Amazon Bedrock was released on the 28th of September, and I have been fortunate enough to have had access to it for some time now while it has been in closed preview.
If you are reading this article, I’m sure you already know about Amazon Bedrock; if not, let’s summarize it quickly. Amazon Bedrock is a fully managed service that gives you access to foundation models (FMs). Being serverless means there is no infrastructure to care about. However, you still have access to some powerful features (for some models) like fine-tuning with your own data and agents, which you can look at as tools you can create yourself to supercharge your FM with abilities it usually doesn’t have. For example, you could create an agent to query a database or talk with an external API.

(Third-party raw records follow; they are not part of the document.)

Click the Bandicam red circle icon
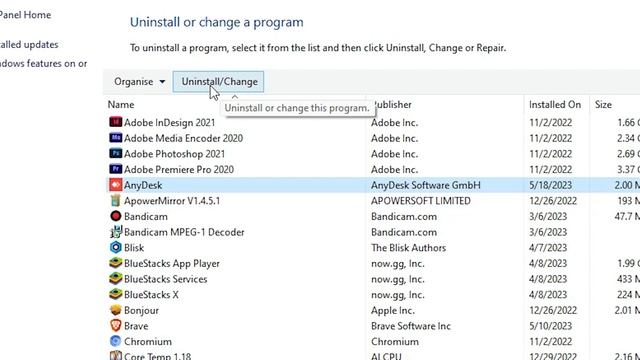The image size is (640, 360). (x=116, y=216)
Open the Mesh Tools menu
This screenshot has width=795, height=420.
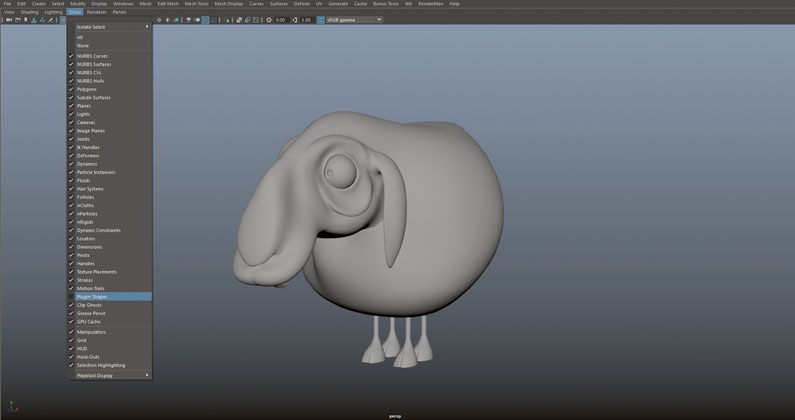point(196,4)
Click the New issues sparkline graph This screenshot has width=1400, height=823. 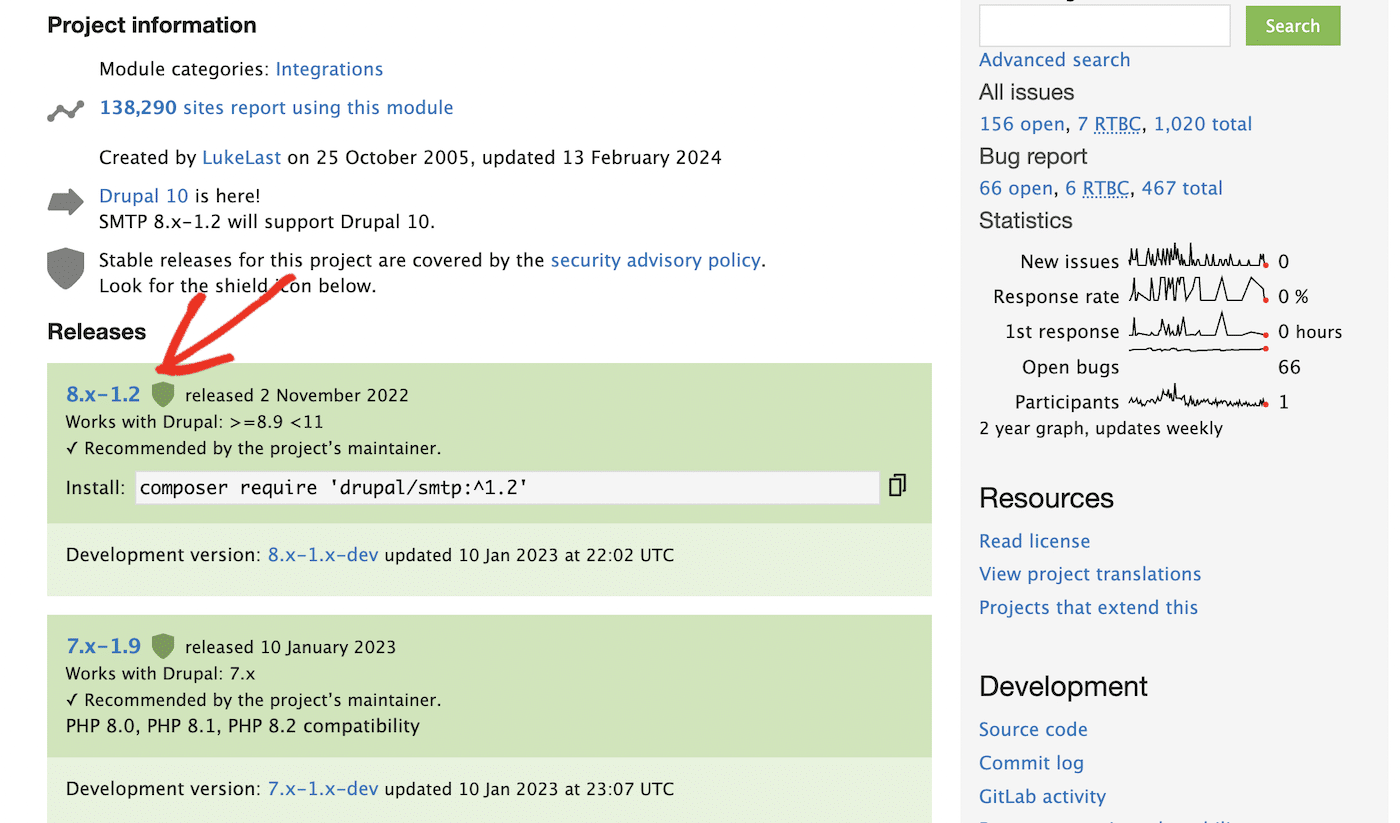1197,258
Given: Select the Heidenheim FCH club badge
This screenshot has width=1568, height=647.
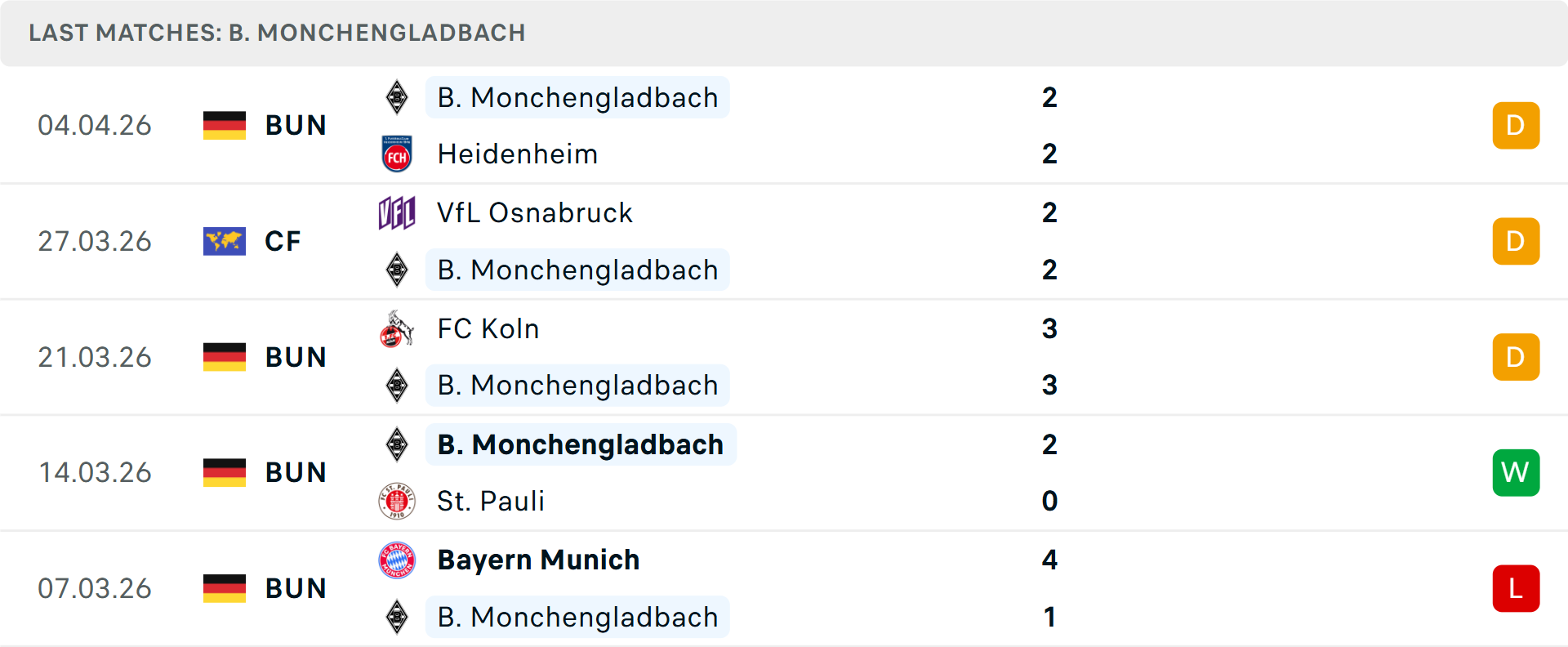Looking at the screenshot, I should click(x=398, y=154).
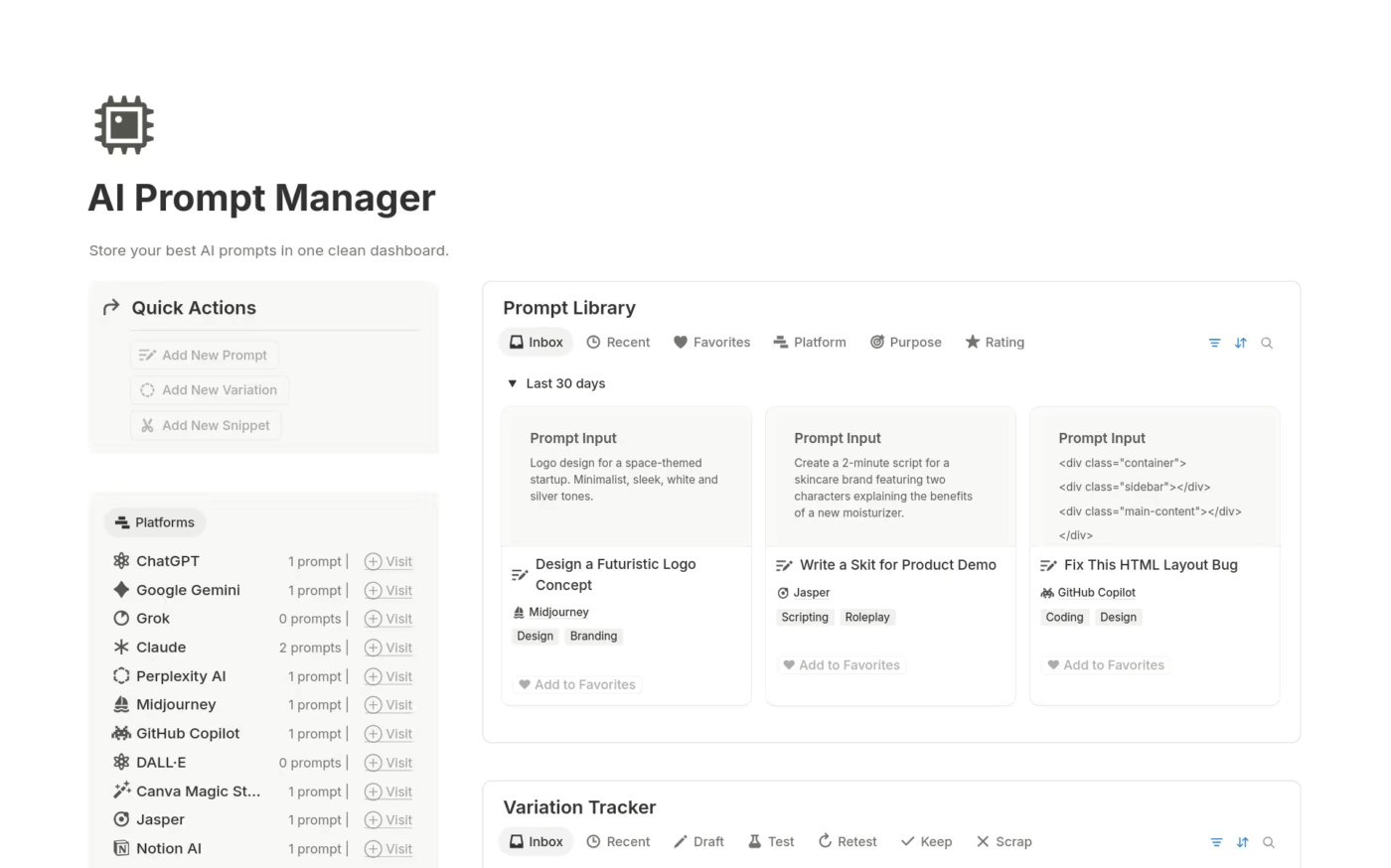1391x868 pixels.
Task: Open the Retest tab in Variation Tracker
Action: pyautogui.click(x=847, y=842)
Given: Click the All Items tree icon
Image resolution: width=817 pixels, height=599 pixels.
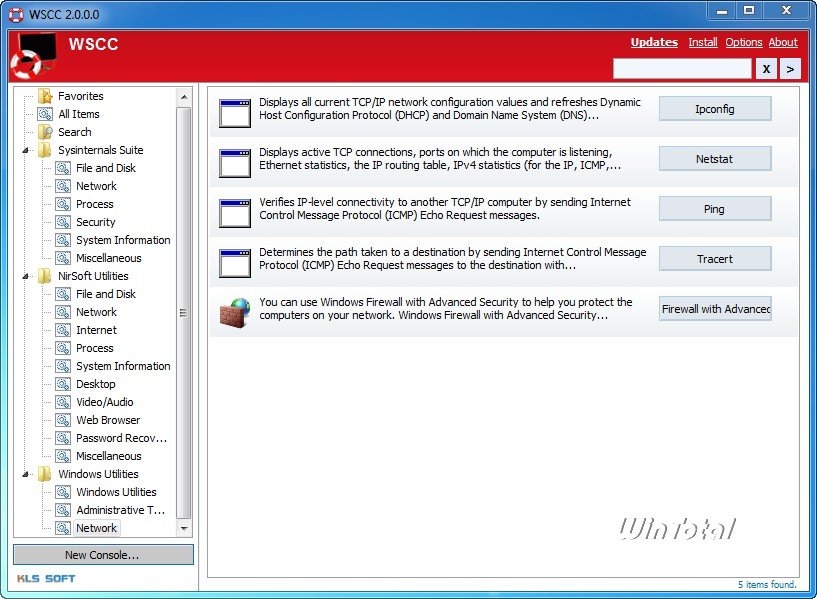Looking at the screenshot, I should (x=45, y=114).
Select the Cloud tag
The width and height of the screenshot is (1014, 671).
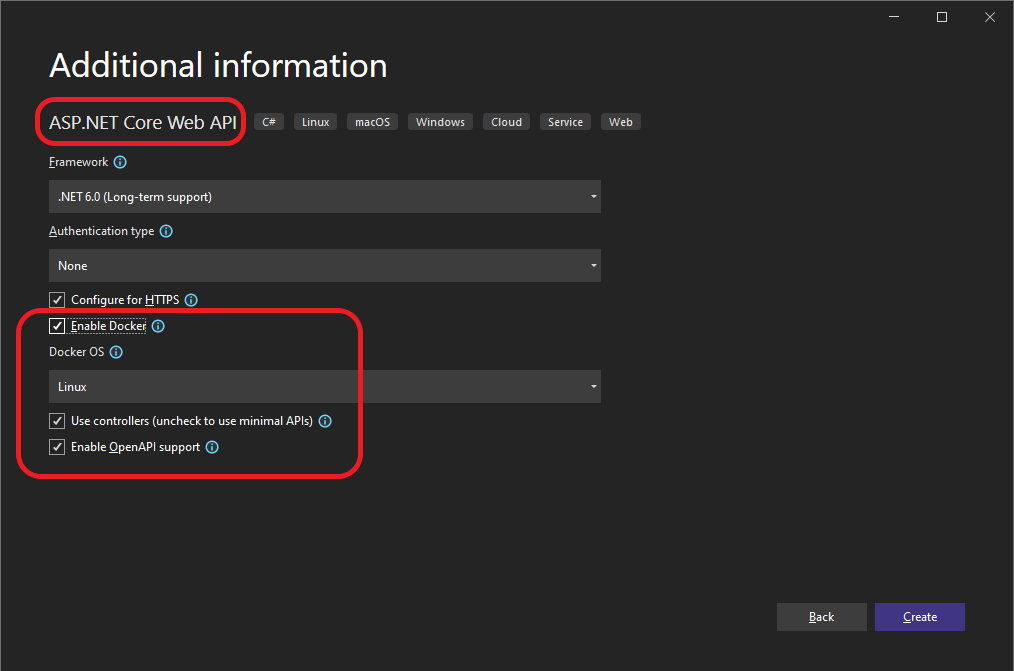[505, 121]
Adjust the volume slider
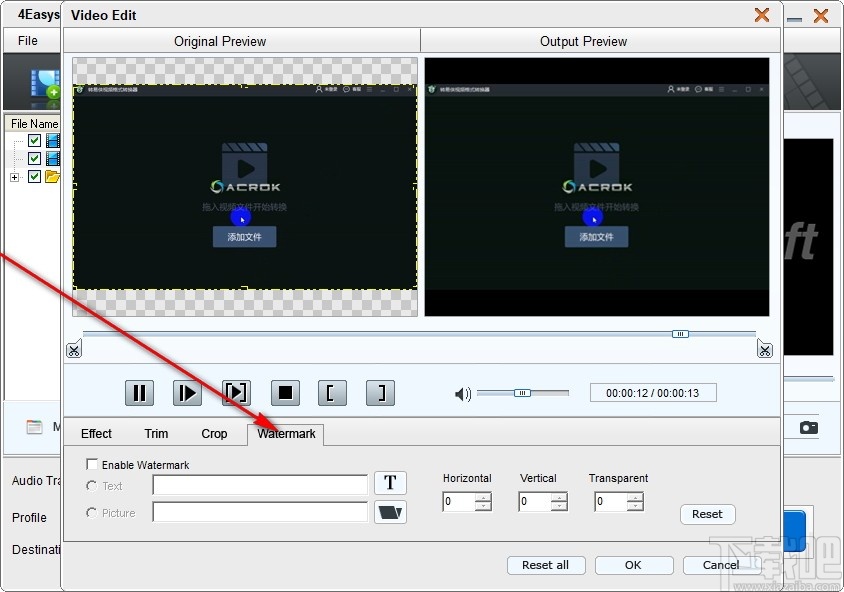Image resolution: width=844 pixels, height=592 pixels. pyautogui.click(x=521, y=393)
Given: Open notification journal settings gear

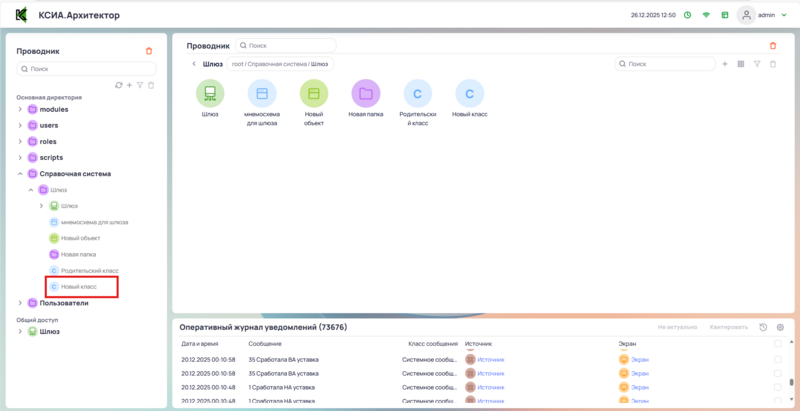Looking at the screenshot, I should coord(780,327).
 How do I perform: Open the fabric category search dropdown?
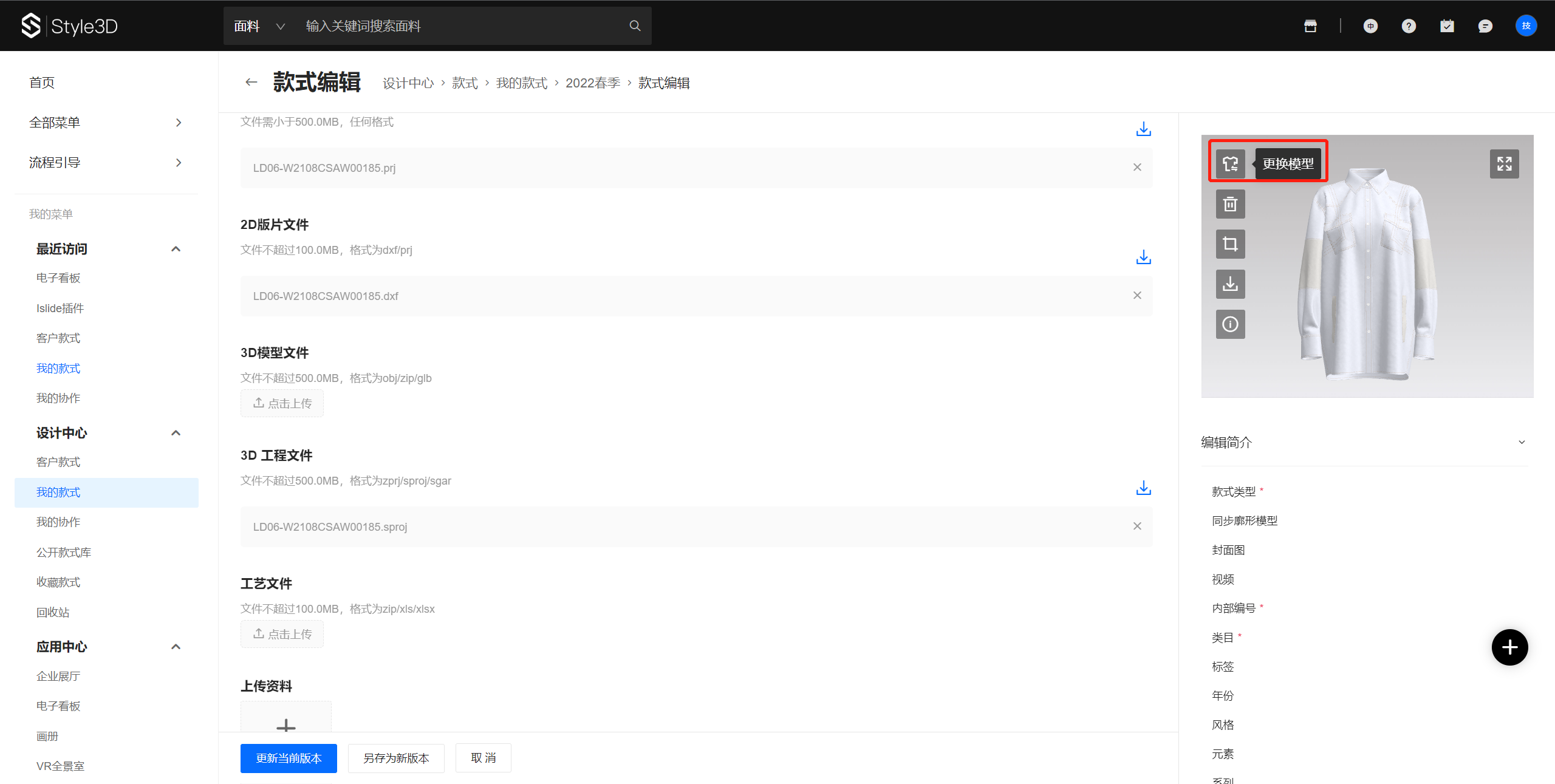259,26
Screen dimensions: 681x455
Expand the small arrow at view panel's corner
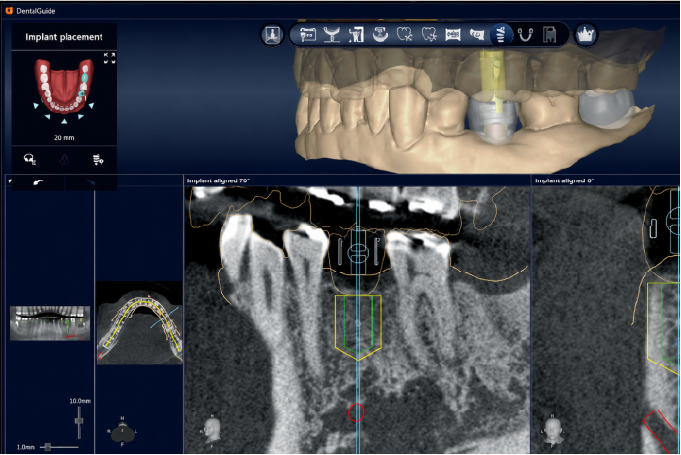[10, 181]
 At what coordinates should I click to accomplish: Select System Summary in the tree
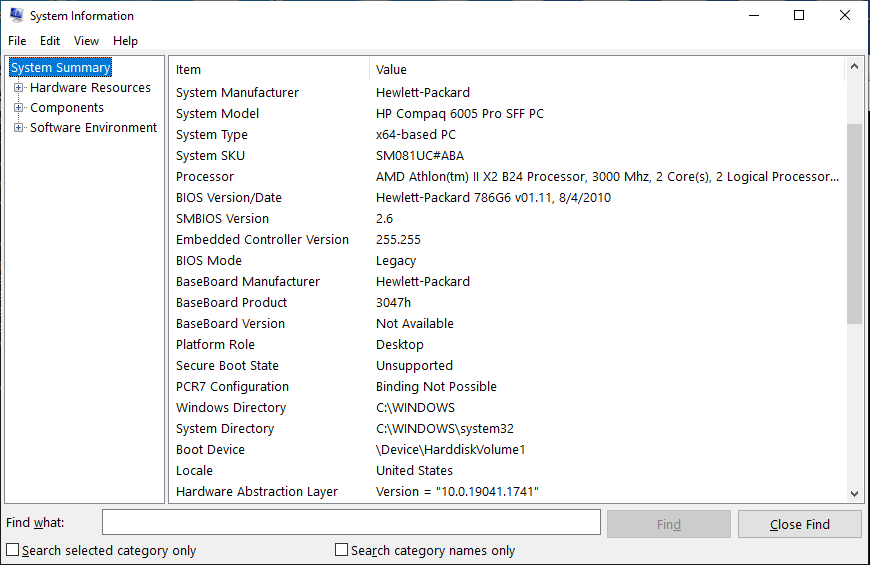coord(60,68)
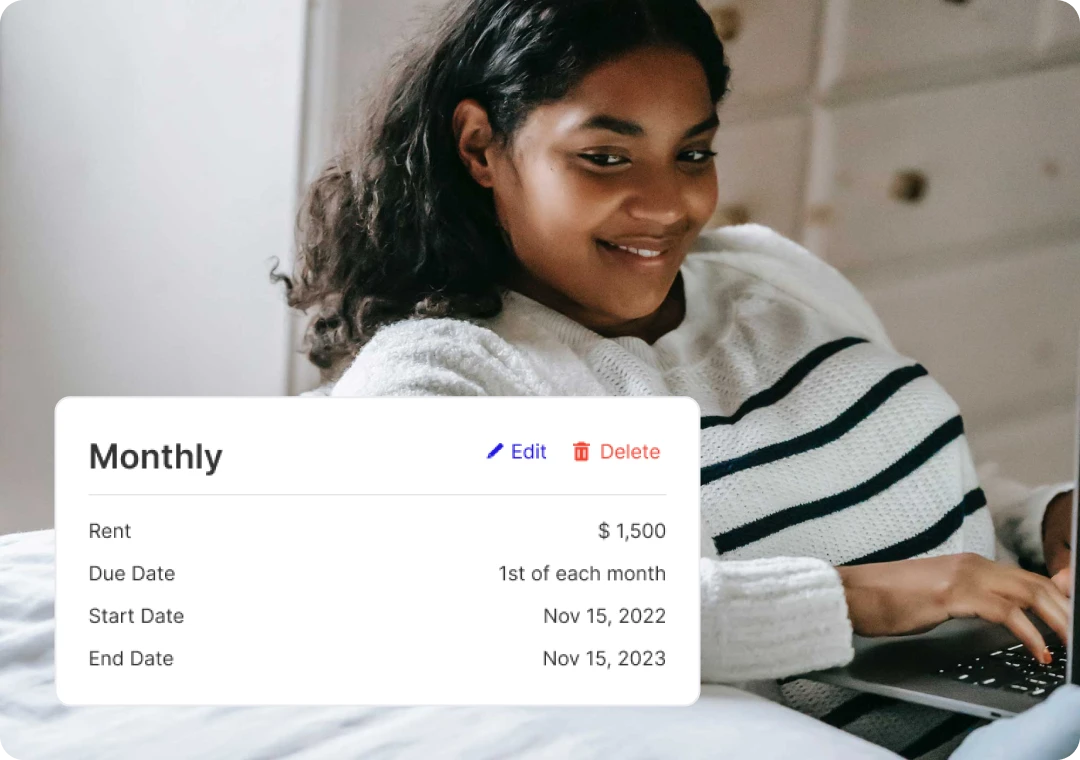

You also can create context-aware applications with the help of Related Augmented Generation (RAG). We will not dive deeper than that in this article.
The Setup
Getting started with Bedrock is simple, but to utilize its full power, you can add LangChain to the mix. Langchain is a framework that will simplify the creation of applications using large language models (LLMs). Its power lies in its ability to “chain” or combine multiple components.
In this example, we will create a chatbot with the help of Streamlit, LangChain, and its classes “ConversationChain” and “ConversationBufferMemory.”
First, we create a new Python file. Let’s call it “bedrock.py”.
import os
import boto3
from langchain.chains import ConversationChain
from langchain.llms.bedrock import Bedrock
from langchain.memory import ConversationBufferMemory
from langchain.prompts import PromptTemplate
We import some libraries from LangChain. Let’s quickly go through them. Bedrock will allow us to create an object with details about what FM we want to use and configure model parameters, authentication, etc. PromptTemplate will enable us to create prompts we can ingest variables into, similar to Python f-strings.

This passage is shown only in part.